The waiters cleared the white cloths and the coffee cups. The bare wooden trestles they had been hiding were stacked in a corner, the room swept of sugar wrappers, ready for the arrival of the band and the dancing ladies. I was left in the middle, a private island of gluttony, stuffing away green strawberries like my life depended on it.
You can get an awful lot of vomit in a wash-hand basin. Even so, once the deep white sink was full, and the two closets occupied, there was nowhere to turn but the urinal.
We did the long drive home, me half asleep in the back of the Humber
. The heavy scent of vomit, strawberries and disgust filling the car. My father broke the silence just once. ‘You might have had the intelligence to pull the sink plug out first. Just think of the poor cleaner who’s got to dip their hand in that lot.’
The Dead Dog
‘Oh, I forgot to tell you, Mrs Potter phoned and said she can’t find her dog.’
My father glares at me. ‘When, when did she phone?’ I admit it was earlier that morning and I am sorry that I have forgotten to tell him. ‘You stupid, stupid little fool,’ he says, pacing to and fro across the kitchen floor. Then he gets in the car and drives off.

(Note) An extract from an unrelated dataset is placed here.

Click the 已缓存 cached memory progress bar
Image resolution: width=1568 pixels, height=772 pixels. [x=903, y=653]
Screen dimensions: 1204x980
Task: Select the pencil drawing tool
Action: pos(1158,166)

Later, he gives me a lecture about not forgetting to pass on important messages and tells me how he had found her dog dead, a group of men standing round it in the doorway of the pub wondering who it belonged to. How it had been hit by a car and how he had to go and break the news to her. Then he tells me it might not have happened if I had told him earlier. I feel thoroughly wretched about it but I can’t see why he’s making such a big deal of it. She’s only the cleaner.